Excerpts from a dataset:

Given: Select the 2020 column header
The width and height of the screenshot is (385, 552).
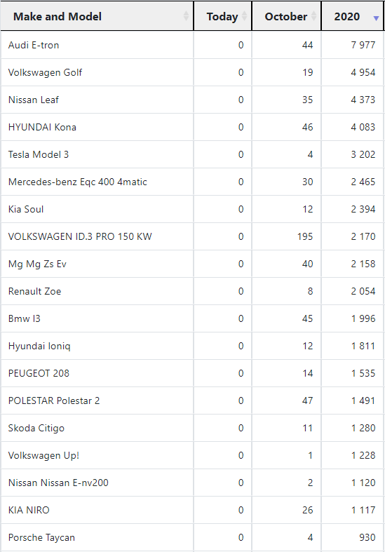Looking at the screenshot, I should [352, 16].
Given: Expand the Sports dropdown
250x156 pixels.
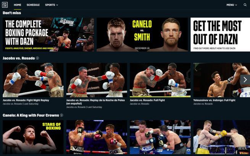Looking at the screenshot, I should click(52, 5).
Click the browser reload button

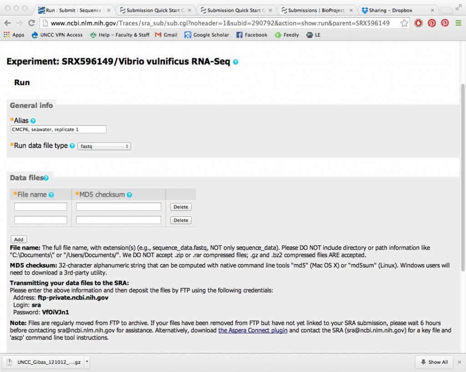(x=31, y=23)
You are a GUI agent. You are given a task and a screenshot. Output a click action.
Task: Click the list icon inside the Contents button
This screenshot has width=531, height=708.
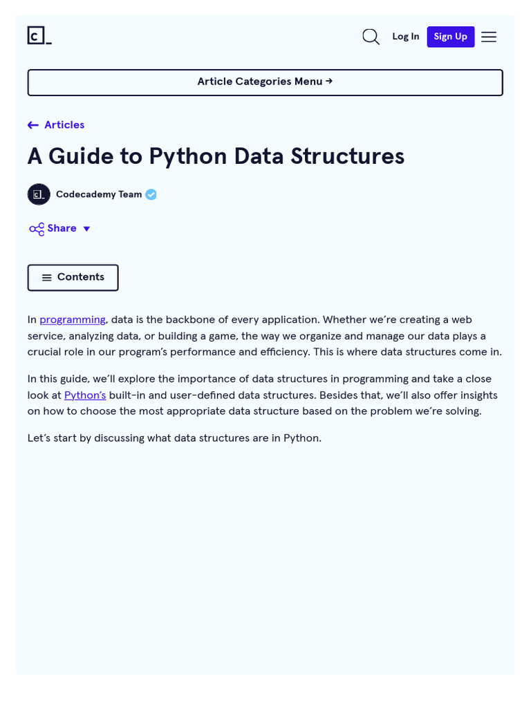46,278
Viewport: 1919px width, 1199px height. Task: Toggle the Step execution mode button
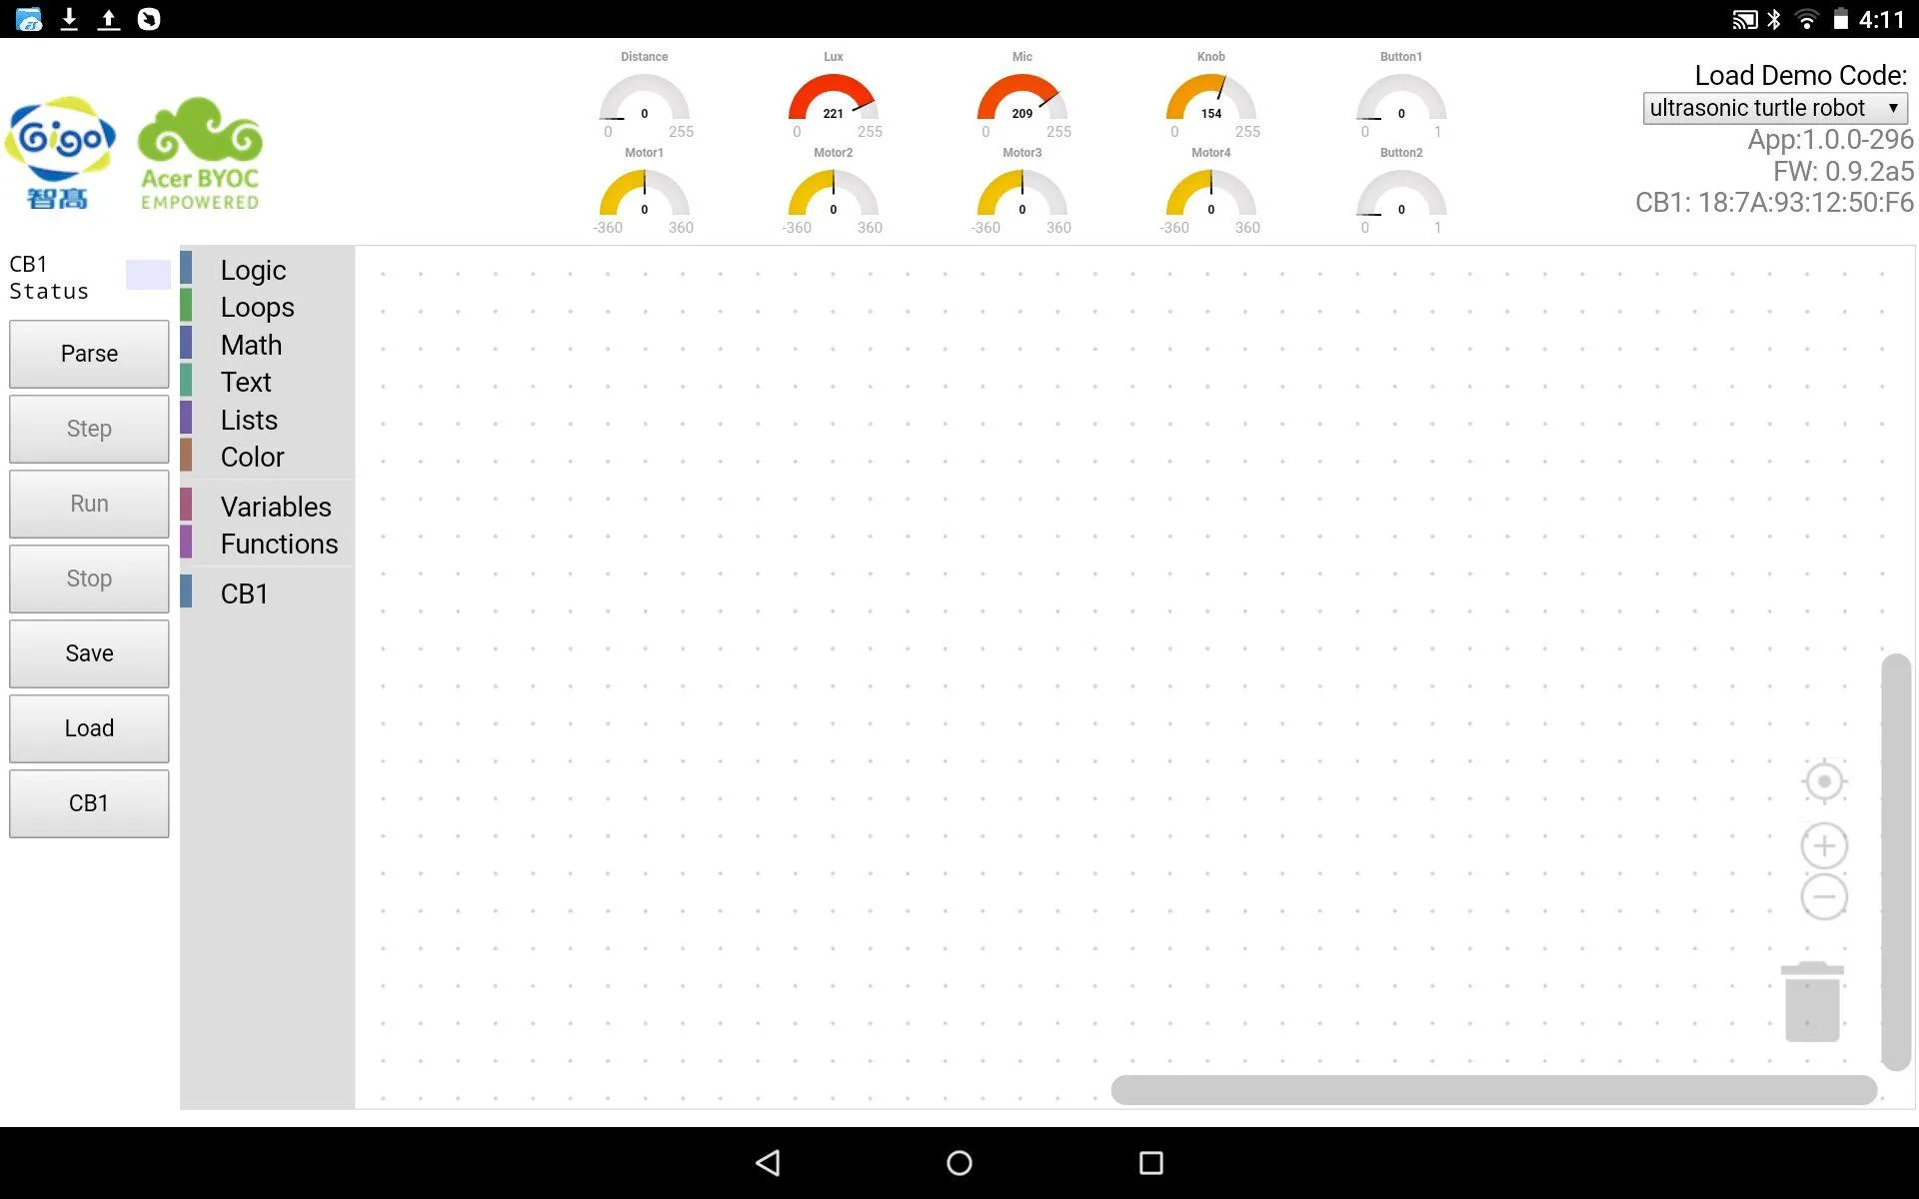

§ REQUIRED ACTION
Please transcribe exactly the line containing "Task: Click the" and every later line through the end of the records above, omitting pictures.

§ FINISHED TASK
Task: Click the list icon inside the Contents button
This screenshot has width=531, height=708.
46,278
Viewport: 1919px width, 1199px height. Task: Toggle the Step execution mode button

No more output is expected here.